Ani menegaskan bahwa sejak 2015 hingga 2024, APBN sudah hadir dengan total Rp228,9 triliun untuk membantu sektor perumahan, terutama bagi MBR. APBN tersebut merupakan kombinasi dari uang muka, subsidi suku bunga, hingga FLPP untuk menciptakan likuiditas.
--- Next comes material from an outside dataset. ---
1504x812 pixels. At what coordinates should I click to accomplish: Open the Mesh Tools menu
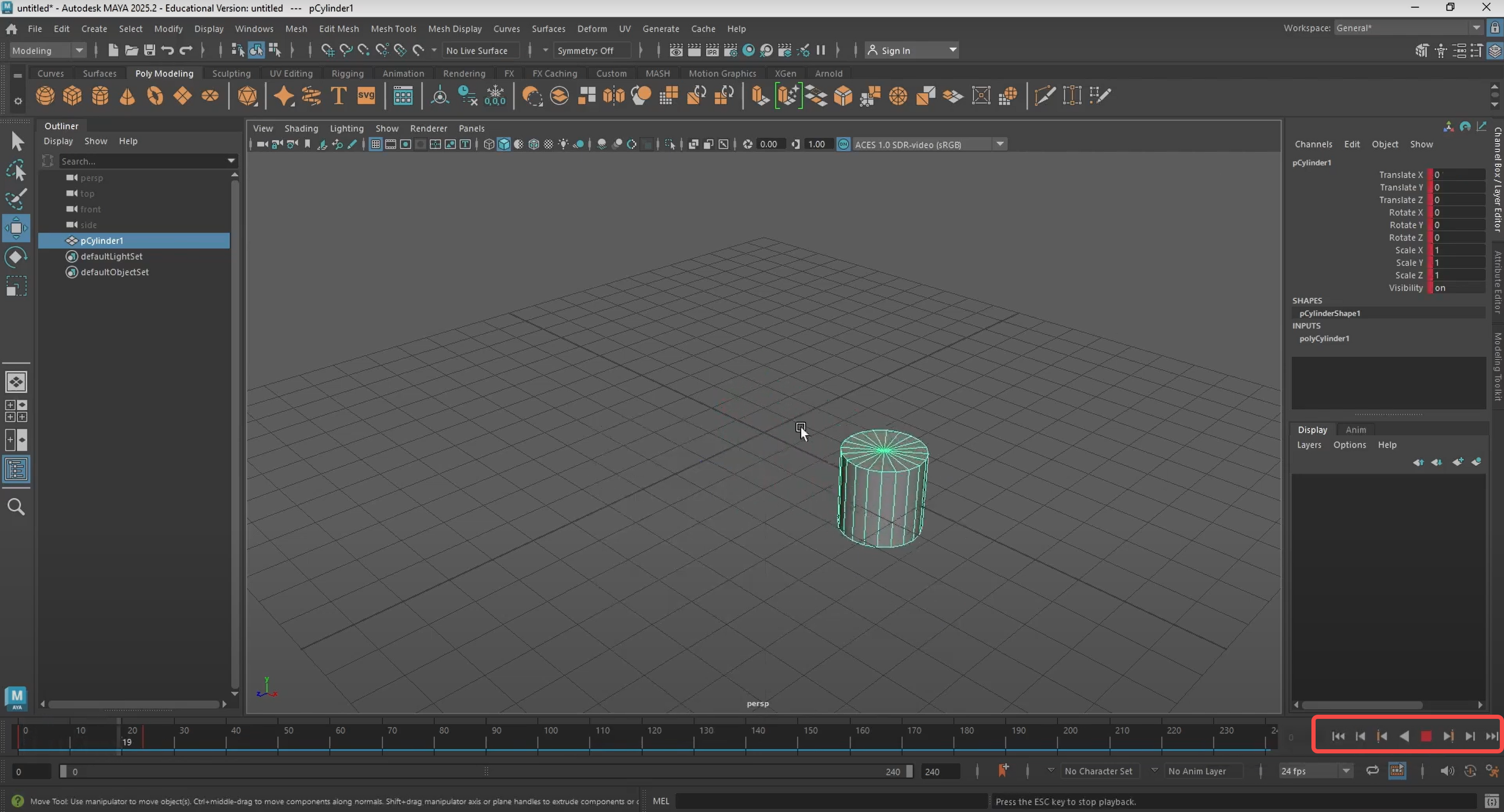coord(394,28)
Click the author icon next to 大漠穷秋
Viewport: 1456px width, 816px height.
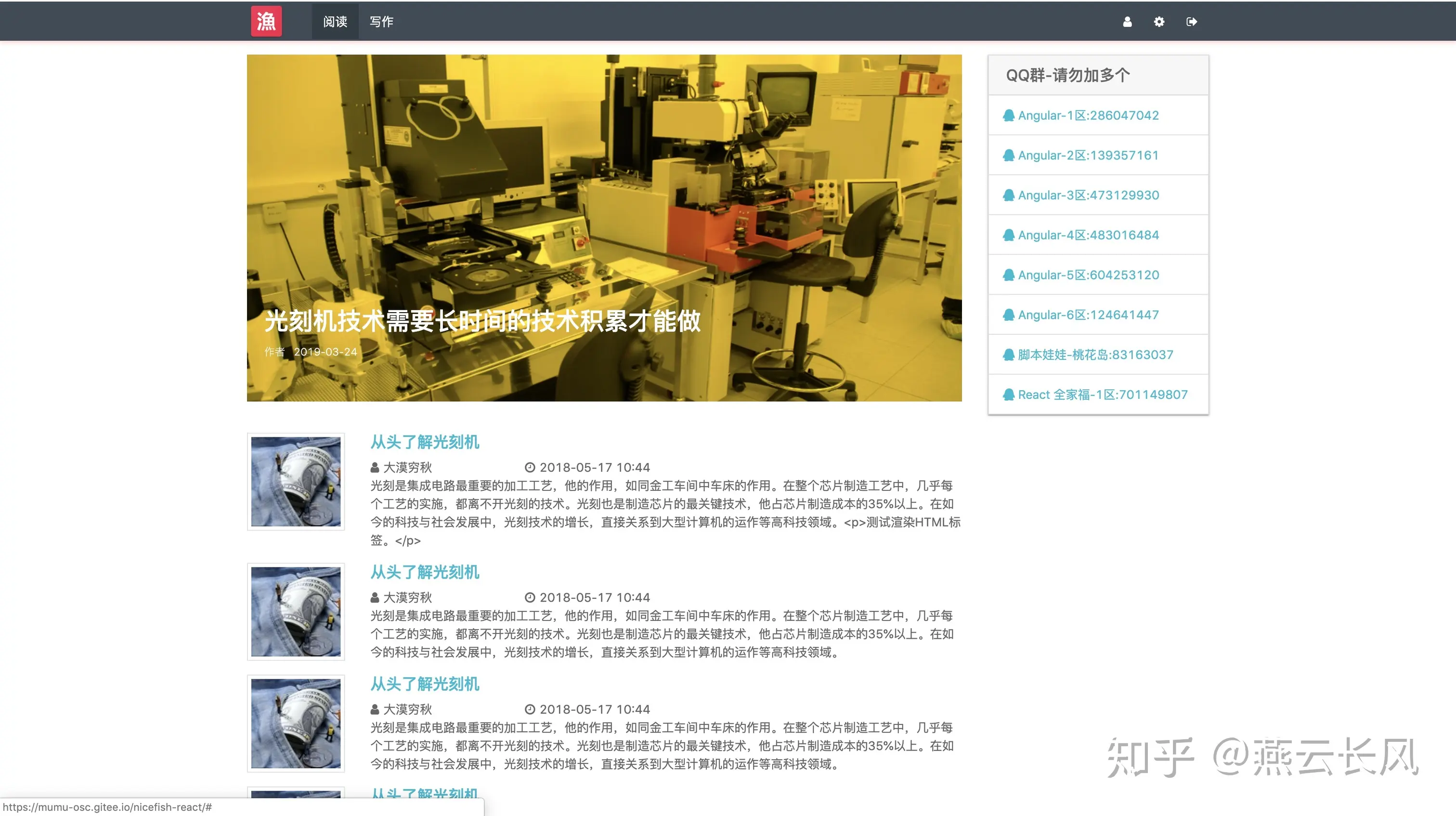[x=374, y=467]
“2016 total APBN hadir Rp15,25 triliun, 2017 Rp18 triliun, 2019 Rp18,81 triliun untuk kombinasi tadi. (Pada) 2020 bahkan kita naikkan Rp24,19 triliun di tengah-tengah covid, 2021 naik lagi ke Rp28,95 triliun, 2022 naik lagi ke Rp34,15 triliun, 2023 Rp31,88 triliun, dan 2024 ini di dalam APBN ada Rp28,25 triliun,” kata Bendahara Negara itu.
Menurutnya, angka total APBN untuk sektor perumahan itu sudah sangat besar. Ia pun menegaskan bahwa dana tersebut tidak akan hilang, namun masih akan bergulir. “Dan dana ini enggak hilang, seperti yang FLPP sendiri itu mencapai Rp105 triliun itu masih akan bergulir. Dan sekarang kita lihat, kalau masyarakat tadinya bisa mencicil 18 tahun bisa menjadi lebih pendek karena mereka pendapatannya naik, maka dananya bisa bergulir lebih untuk MBR yang lain,” ujar dia lebih lanjut.
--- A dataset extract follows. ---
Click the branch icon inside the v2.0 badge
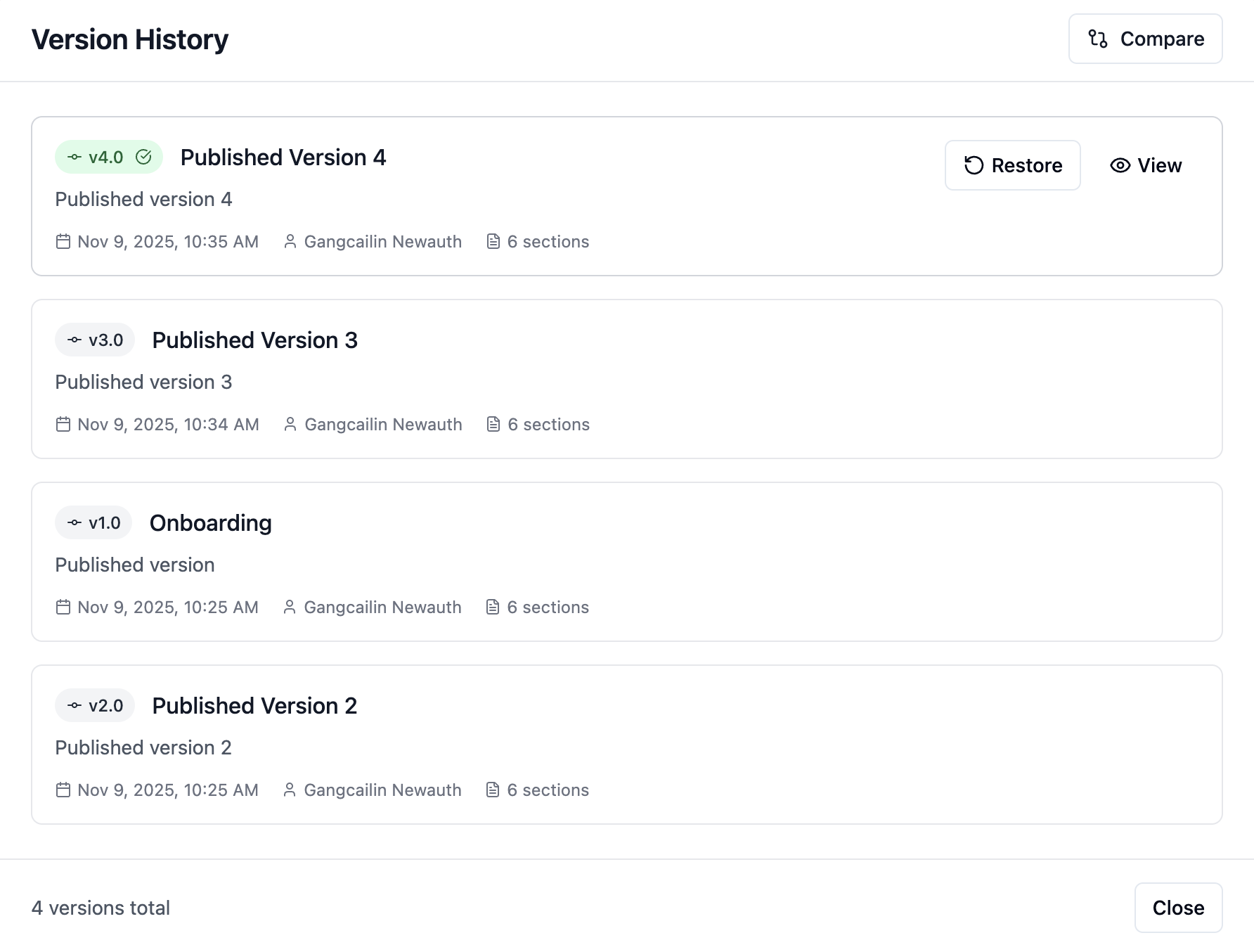Viewport: 1254px width, 952px height. click(x=75, y=705)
Ani mengklaim ia memahami beban-beban pajak yang sudah ditanggung masyarakat hingga pengusaha. Oleh karena itu, ia menyebut pihaknya akan berusaha memperbaiki laju APBN untuk mengurangi beban tersebut melalui berbagai cara. “Kalau untuk masyarakat, apakah mulai dari BPJS Kesehatan diberikan untuk 95 juta masyarakat yang tidak mampu membayar PBI kita bayarkan. Maupun dengan berbagai macam subsidi dan bansos,” lanjut Ani.
“Tentu tidak cukup. Masyarakat akan merasa, ‘oh, yang dapat mereka, saya ga dapat’. Atau dapatnya kurang dari apa yang kita butuhkan. Ya, karena, makanya tadi APBN perlu untuk diperkuat supaya bisa membantu terutama bagi masyarakat yang tidak mampu,” katanya.
Sri Mulyani mengakui, rakyat memang perlu ada kebijakan khusus yang membuat harga rumah di Indonesia itu tidak terus menerus naik hingga semakin sulit terjangkau. Apalagi, jenis rumah untuk masyarakat berpenghasilan rendah atau MBR juga kini semakin tinggi.